On the ceiling was an advertisement in the English tongue. I am inured by this time to the inconceivable stupidity of modern commerce, but (as the Pwca said to the Acorn) “the like of this I never saw.” There most certainly was not a man in the whole place who had ever heard of the English language, nor, I will bet a boot, had anyone been there before me who did, at any rate not since the pilgrimages stopped. Yet there was this advertisement staring me in the face, and what it told me to do was to buy a certain kind of bicycle. It gave no evidence in favour of the thing. It asserted. It said that this bicycle was the best. There was a picture of a young man riding on the bicycle, and under it in very small letters in the language of the country an address where such bicycles might be bought. The address was in a town as far away as Bristol is from Hull, and between it was range upon range of mountains, and never a road.

I watched this advertisement, and the Barber all the while talked to me of the things of this world.

He would have it that I was a stranger. He mentioned the place—it was about eighty miles away—from which I came. He said he knew it at once by my accent and my hesitation over their tongue. He asked me questions upon the politics of the place, and when I could not reply he assured me that he meant no harm; he knew that politics were not to be discussed among gentlemen. He recommended to me what barbers always recommend, and I saw that his bottles were from the ends of the earth—some French, some German, some American—at least their labels were. Then when he had shaved me he very politely began to whistle a tune.
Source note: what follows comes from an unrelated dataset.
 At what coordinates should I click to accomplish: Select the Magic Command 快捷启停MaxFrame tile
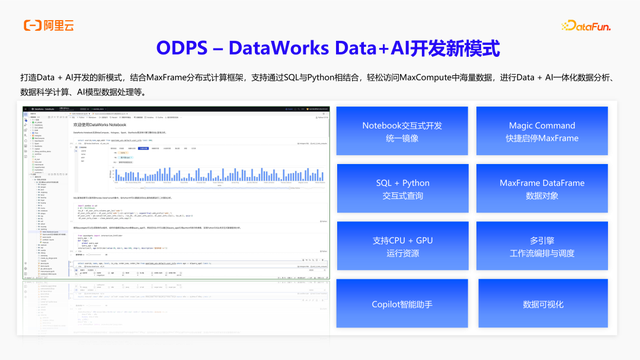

It was a music-hall tune. I had heard it first eighteen months before in Glasgow, but it had come there from New York. It was already beginning to be stale in London—it did not seem very new to the Barber, for he whistled it with thorough knowledge, and he added trills and voluntary passages of merit and originality. I asked him how much there was to pay. He named so considerable a sum that I looked at him doubtfully, but he still smiled, and I paid him.

I asked him next how far it might be to the next village down the valley. He said three hours. I went on, and found that he had spoken the truth.

In that next village I slept, and I went forward all the next day and half the next before I came to what you would call a town. But all the while the Barber remained in my mind. There are people like this all over the world, even on the edges of eternity. How can one ever be lonely?